GRANDMA TAYLOR

Those of you who have been with me for years know that I made my yearly visits to Kentucky to see my Grandma Taylor in Calhoun, in western Kentucky. Last Sunday morning Grandma died. Though that little corner of Kentucky is thickly populated with uncles, aunts and cousins, Grandma was my last close relative.

It's only recently that I began realizing one way Grandma contributed to my being the kind of person I have become. Her contribution escaped me for a long time because Grandma and I disagreed on some important points, and it was easy to focus on our differences. Grandma was hard-core Southern Baptist, so our opinions on race, the nature of the Creator and some other things conflicted. We never fought, but we have sat at the table with our jaws set as if we were biting nails.

But, the way I figure it, anyone born in 1911, who started a family during The Depression and raised seven children -- the last two mostly by herself -- can be excused for not believing as I do. She clearly never had the time or resources to develop a worldview based on the implications of the size and complexity of the Universe, of the behavior of subatomic particles, of organic evolution, and the genetic heritage and history of humans.
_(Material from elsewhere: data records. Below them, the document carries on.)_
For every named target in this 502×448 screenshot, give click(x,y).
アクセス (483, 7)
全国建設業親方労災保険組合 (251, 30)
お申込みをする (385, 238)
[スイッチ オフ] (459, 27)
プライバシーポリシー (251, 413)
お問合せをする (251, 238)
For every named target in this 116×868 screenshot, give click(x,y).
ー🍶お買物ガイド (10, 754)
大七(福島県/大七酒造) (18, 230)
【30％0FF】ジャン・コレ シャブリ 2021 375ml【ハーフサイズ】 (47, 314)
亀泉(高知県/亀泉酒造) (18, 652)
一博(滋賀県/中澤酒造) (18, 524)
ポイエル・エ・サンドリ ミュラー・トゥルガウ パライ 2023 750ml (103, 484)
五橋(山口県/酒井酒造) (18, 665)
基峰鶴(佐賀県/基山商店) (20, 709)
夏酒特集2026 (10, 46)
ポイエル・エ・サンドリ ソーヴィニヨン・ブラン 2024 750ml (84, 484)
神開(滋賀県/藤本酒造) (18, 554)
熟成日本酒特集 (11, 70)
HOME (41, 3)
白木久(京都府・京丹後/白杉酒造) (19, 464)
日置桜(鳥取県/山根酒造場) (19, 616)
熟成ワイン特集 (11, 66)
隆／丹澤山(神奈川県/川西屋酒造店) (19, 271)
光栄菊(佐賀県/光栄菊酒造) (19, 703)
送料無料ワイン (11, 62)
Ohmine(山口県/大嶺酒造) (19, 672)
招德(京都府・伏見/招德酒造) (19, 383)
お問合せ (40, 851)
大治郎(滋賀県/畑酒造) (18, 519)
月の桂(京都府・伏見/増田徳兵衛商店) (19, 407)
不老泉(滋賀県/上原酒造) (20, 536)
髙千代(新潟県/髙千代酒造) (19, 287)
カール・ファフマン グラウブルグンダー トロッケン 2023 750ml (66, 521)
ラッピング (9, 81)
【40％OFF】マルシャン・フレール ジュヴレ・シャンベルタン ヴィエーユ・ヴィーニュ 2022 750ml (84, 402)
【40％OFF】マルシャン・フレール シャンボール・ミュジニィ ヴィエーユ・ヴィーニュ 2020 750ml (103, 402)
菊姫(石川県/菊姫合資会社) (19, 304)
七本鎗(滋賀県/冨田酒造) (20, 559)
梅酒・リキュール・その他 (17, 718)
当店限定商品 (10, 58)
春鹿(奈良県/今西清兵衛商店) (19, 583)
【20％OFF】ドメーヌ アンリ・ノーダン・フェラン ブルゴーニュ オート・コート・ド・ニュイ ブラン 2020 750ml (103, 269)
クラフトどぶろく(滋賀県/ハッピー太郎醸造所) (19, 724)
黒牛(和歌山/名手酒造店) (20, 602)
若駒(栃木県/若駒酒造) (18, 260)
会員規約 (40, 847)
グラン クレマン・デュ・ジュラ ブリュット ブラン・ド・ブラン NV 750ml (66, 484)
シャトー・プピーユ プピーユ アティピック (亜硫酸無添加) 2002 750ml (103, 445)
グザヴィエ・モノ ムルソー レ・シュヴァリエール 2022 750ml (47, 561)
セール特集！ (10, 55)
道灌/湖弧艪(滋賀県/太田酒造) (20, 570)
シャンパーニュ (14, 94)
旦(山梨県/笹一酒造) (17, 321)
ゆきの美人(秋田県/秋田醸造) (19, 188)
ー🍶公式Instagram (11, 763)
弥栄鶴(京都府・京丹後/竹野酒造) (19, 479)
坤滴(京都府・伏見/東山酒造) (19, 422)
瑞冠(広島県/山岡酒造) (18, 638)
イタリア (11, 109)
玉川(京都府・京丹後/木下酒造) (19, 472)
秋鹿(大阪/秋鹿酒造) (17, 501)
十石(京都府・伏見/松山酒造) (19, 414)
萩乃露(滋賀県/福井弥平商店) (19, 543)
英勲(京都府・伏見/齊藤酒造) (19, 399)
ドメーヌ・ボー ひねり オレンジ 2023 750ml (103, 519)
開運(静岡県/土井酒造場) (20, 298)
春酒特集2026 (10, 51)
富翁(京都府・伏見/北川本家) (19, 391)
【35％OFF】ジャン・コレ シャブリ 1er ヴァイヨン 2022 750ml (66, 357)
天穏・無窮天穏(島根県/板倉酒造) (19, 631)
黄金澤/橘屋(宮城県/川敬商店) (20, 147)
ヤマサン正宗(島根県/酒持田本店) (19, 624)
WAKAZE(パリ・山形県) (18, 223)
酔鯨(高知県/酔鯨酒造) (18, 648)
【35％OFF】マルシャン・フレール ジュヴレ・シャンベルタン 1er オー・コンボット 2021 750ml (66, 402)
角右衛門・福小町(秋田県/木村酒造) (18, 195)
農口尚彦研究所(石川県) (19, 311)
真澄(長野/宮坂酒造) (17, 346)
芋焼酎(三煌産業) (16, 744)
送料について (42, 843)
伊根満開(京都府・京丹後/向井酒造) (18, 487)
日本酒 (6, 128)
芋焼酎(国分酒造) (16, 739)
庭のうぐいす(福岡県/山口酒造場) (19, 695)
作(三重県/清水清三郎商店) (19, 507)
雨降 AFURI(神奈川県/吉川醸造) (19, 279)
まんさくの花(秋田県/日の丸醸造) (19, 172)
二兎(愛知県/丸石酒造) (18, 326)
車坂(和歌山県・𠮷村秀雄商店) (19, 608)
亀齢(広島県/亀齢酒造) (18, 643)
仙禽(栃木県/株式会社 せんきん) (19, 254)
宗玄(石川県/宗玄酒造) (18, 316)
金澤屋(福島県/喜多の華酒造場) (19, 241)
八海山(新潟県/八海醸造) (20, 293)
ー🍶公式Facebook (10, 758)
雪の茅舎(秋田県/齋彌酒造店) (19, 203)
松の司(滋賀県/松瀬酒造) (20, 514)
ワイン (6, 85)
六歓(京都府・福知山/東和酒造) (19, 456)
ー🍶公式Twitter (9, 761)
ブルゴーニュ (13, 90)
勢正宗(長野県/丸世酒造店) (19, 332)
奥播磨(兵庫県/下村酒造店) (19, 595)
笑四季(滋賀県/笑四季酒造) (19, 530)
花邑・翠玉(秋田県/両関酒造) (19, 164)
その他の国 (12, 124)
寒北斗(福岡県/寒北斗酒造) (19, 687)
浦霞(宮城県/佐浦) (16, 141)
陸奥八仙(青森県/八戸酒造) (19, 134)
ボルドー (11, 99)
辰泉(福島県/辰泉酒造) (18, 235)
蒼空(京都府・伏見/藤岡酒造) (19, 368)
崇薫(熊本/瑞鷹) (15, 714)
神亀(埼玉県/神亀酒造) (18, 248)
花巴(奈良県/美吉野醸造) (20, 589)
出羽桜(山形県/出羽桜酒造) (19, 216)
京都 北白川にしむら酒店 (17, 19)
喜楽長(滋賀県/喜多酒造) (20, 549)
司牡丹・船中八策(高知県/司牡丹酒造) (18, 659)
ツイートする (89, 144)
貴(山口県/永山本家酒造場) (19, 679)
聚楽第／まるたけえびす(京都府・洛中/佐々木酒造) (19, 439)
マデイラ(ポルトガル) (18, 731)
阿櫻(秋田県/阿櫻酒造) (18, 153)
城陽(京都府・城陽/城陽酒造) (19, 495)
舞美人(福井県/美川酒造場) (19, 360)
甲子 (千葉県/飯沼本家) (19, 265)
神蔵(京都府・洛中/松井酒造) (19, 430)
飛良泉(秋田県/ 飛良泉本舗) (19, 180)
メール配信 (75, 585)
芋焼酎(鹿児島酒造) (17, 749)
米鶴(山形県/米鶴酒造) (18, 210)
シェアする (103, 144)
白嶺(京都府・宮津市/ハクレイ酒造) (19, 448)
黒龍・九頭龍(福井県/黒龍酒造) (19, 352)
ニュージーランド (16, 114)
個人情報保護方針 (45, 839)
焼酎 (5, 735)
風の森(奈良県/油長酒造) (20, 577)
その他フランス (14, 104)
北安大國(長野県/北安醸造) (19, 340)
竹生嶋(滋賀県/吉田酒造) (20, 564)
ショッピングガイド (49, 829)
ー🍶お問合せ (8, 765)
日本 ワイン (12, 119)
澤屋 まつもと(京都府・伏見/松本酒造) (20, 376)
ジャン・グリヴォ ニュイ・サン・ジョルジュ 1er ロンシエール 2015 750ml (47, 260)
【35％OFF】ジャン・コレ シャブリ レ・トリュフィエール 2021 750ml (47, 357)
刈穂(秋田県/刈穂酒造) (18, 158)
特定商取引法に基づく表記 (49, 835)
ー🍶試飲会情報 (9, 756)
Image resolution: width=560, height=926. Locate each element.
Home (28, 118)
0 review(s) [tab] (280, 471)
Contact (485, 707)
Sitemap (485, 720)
In fact, when I think about it, Grandma accomplished precisely what I aspire to do.

That is, she absorbed what information and insight she could during the times in which she lived, in the community in which she found herself, and then she lived according to the principles she recognized. I try to do the same thing. It's just that I have access to different information and I define my community differently. Grandma and I have always agreed that if you say you believe in something, you are obliged to live accordingly.

Under difficult conditions, Grandma fought her way into a hard-headed religiosity swinging the dual clubs of Bible verses and Billy-Graham pronouncements pretty much as I have bashed my way toward a homebrew spirituality wielding the cudgels of science and natural paradigms.

In a way, then -- different as we have been -- Grandma and I are essentially the same stuff, the same melodies the Creator has played, just in different keys.

It's more than even that. My experience with Grandma has made it easier for me to see and believe the thing that Nature is always saying through Her passion for diversity: That even opposites can enrich one another, and be worth caring about.